How to become a Certified Kubernetes Applicaton Developer

This guide is pretty much a summary of my study tips for passing the Certified Kubernetes Application Developer (CKAD) exam by Linux Foundation.

However I’m not the typical student material as I followed some universally considered unorthodox methods, therefore I’ll give you my study tips as well as tips for making your daily work with Kubernetes a bit more pleasant.

The exam

The CKAD exam focuses on the following areas:

(in detail here)

Application Design and Build 20%
Application Environment, Configuration and Security 25%
Application Deployment 20%
Services and Networking 20%
Application Observability and Maintenance 15%

The whole exam is performed with a proctored session by PSI (at the time of writing), using the PSI Bridge system. Essentially once you launch the exam, you will be prompted with a download of a secure browser, which will connect you with a proctor, perform a system analysis and provide you with a virtual desktop to perform the necessary tasks. The number of tasks varies between 15 and 20 if I am not mistaken and you’re given 120mins to complete them.

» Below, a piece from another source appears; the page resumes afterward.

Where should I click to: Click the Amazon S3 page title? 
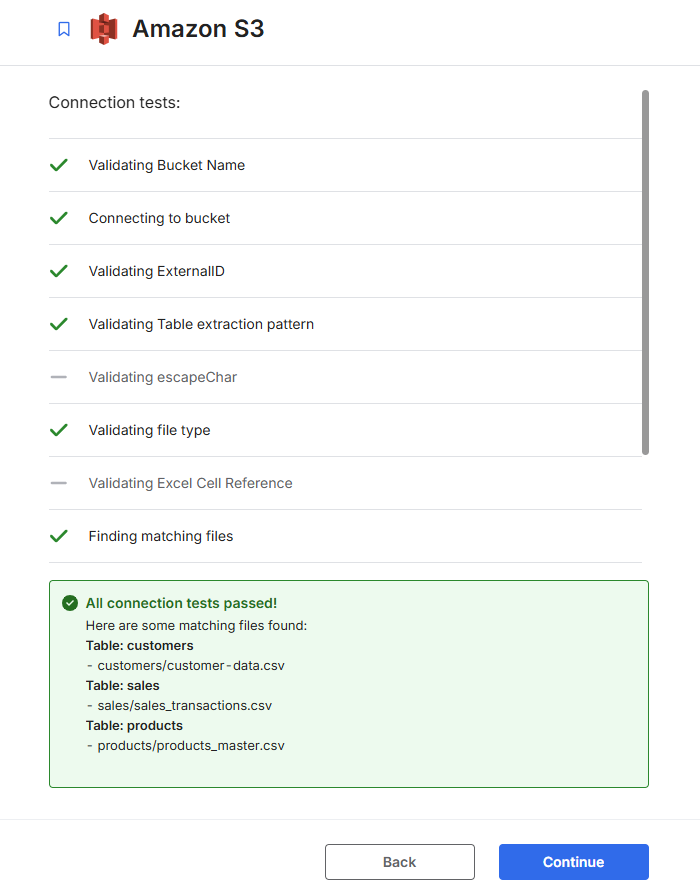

Moving on, I will go through the curriculum just in a different order and I’ll mention a couple of out-of-scope-for-CKAD resources which are definitely useful for your day to day work.

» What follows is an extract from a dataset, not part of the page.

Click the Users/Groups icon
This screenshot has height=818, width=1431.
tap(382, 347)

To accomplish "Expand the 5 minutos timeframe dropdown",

I will not go through the basics and will assume you know about what Kubernetes is as well as how important is kubectl for managing one or multiple Kubernetes clusters/workloads.

My study process

In all honesty, I had forgotten I had purchased the exam (which you have 1y to schedule it, including your free retake from the time of purchase) only to remember it last week by an email reminder by the Linux Foundation. I had ocassionally spent time throughout the year to collect some information on the exam and studied by solving some practice tasks, but I wasn’t stressed about it anyway since I kind of live and breath on Kubernetes these days.

Aaand a week before the exam I enrolled in ACloudGuru, which I’ve used in the past for other certifications (AWS Solutions Architect Associate in precise) and I was pleased with how they organize and present the content and their labs. However, the labs were “easy” as I’d describe them, and they focus more on giving you some hands-on experience with Kubernetes but do not even scratch anything below the surface.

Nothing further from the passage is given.